As pessoas com obesidade percecionam um maior nível de discriminação contra quem tem a doença e, em relação à perceção corporal, os dados deixam um alerta para a discriminação de género.

"Tradicionalmente nós estamos mais confortáveis com um excesso de peso associado ao género masculino. Nas mulheres tendemos a olhar com um olhar mais crítico e isto também foi denotado no âmbito destes resultados", explicou Ana Rita Pedro.

A especialista sublinha ainda o papel das redes sociais nesta matéria: "somos diariamente confrontadas com a exposição do corpo feminino com estes 'ideais' de padrão do corpo feminino e acabamos por ter um olhar muito mais crítico do que para um corpo masculino".

Quanto à literacia em saúde, lembrou que o conceito é muito mais complexo do que ter acesso à informação.

"Estamos a falar, efetivamente, do acesso, mas depois estamos a falar também da compreensão dessa informação, da avaliação dessa informação, por exemplo, se vem de fontes credíveis ou não, e também da aplicação prática dessa informação no meu quotidiano, de acordo com o meu perfil de saúde e de doença", explicou, alertando para a desinformação que surge nas redes sociais.

A este nível, o estudo concluiu que as pessoas com obesidade apresentam níveis de literacia em saúde "tendencialmente mais baixos" e que mais de metade destas pessoas (54,1%) tem níveis "problemáticos" ou "inadequados".

Ana Rita Pedro disse que a situação melhorou nos últimos 10 anos -- em 2016 mais de 60% da população tinha níveis negativos de literacia em saúde e hoje o valor ronda os 45% -, mas é preciso fazer mais e melhor, usando também as redes sociais para "chegar onde as pessoas estão".

Insistiu que é preciso dotar as pessoas com competências para distinguir o que é informação validada e credível, sublinhando a necessidade de ter "pessoas cada vez mais competentes a diferenciar o que é uma manobra de marketing daquilo que é evidência científica".

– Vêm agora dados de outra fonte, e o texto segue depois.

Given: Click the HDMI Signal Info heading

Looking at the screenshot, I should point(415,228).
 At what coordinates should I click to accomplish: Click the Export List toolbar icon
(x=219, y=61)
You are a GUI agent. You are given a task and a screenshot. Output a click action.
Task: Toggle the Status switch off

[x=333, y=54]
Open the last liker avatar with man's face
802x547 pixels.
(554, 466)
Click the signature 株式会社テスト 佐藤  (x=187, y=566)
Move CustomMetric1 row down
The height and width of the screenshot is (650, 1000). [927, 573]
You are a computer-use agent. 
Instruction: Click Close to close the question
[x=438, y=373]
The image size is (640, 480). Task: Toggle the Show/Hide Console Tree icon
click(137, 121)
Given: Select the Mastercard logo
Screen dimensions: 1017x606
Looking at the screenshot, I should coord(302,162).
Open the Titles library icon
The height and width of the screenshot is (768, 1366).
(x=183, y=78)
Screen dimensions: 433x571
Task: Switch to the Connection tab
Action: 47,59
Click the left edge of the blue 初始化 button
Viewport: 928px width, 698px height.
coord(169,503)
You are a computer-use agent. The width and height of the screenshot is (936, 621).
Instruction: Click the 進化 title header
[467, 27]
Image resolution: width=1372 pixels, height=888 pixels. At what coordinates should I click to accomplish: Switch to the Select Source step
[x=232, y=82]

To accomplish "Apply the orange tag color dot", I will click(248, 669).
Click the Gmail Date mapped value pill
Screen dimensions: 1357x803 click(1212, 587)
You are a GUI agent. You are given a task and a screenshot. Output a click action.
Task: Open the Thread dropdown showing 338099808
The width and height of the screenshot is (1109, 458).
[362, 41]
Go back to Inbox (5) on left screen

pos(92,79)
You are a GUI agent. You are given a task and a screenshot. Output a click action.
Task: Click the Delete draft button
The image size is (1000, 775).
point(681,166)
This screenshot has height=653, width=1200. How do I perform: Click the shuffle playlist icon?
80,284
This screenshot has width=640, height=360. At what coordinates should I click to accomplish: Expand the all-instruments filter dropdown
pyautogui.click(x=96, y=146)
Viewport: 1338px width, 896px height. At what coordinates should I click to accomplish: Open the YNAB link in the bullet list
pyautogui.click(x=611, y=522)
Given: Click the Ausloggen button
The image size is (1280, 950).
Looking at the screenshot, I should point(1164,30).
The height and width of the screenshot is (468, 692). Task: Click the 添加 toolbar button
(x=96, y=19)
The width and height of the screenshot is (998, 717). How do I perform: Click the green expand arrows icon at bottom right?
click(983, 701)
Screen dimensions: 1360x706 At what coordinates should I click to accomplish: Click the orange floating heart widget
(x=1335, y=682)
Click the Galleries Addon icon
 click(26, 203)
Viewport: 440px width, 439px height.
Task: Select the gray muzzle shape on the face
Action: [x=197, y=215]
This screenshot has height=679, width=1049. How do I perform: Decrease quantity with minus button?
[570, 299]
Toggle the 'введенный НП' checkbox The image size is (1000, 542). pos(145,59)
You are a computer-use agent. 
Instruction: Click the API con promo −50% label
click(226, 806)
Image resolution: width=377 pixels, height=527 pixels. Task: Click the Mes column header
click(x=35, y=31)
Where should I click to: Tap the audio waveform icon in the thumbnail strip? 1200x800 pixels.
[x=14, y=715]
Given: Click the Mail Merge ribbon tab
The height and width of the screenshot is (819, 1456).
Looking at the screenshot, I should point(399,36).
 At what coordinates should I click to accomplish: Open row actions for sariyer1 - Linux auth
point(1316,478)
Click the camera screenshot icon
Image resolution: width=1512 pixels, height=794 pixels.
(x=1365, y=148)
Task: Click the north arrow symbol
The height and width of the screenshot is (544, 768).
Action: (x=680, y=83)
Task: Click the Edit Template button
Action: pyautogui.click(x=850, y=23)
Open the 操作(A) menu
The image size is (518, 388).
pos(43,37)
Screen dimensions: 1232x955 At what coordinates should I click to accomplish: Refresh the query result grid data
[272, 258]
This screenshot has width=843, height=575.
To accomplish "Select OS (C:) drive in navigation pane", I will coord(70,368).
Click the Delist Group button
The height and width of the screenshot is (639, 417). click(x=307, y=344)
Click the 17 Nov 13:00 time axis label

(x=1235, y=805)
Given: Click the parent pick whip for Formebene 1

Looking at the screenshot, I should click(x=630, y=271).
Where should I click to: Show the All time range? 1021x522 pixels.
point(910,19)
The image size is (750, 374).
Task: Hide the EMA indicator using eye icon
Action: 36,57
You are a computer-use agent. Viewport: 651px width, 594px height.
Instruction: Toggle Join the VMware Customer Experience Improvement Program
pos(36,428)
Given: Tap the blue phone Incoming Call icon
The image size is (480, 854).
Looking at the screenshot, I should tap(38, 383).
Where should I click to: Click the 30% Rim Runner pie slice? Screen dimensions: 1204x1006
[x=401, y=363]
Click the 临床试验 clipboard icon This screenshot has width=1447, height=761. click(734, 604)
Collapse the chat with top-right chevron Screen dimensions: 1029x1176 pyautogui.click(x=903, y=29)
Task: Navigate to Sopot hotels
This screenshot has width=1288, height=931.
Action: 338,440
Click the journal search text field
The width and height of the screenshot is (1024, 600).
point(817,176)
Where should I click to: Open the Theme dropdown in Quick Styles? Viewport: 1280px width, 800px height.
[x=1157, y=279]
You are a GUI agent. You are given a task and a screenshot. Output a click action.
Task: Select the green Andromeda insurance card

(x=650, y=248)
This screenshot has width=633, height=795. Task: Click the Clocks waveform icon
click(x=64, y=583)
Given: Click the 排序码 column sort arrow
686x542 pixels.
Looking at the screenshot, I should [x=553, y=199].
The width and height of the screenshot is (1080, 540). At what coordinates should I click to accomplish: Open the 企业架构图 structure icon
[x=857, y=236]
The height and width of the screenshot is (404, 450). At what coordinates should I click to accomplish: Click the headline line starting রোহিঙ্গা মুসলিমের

"Devemos tentar estar onde as pessoas estão, não dando muita margem para aqueles espaços vazios na área da informação que rapidamente são ocupados por outros", alertou.

A investigadora insiste na necessidade de a academia, os decisores políticos e as instâncias governamentais se aliarem para que a informação credível seja mais veiculada nas redes sociais, inclusive por profissionais de saúde: "Há profissionais de saúde que são autênticos 'influencers' nas redes, e com muito mérito, que ajudam na área da literacia e da capacitação das pessoas".

Contudo, reconheceu que a parte mais difícil é a componente da "literacia crítica": Ser capaz de olhar para o que nos rodeia e saber distinguir a informação credível da outra. "Muitas vezes elas confundem-se. E nós temos consciência disso".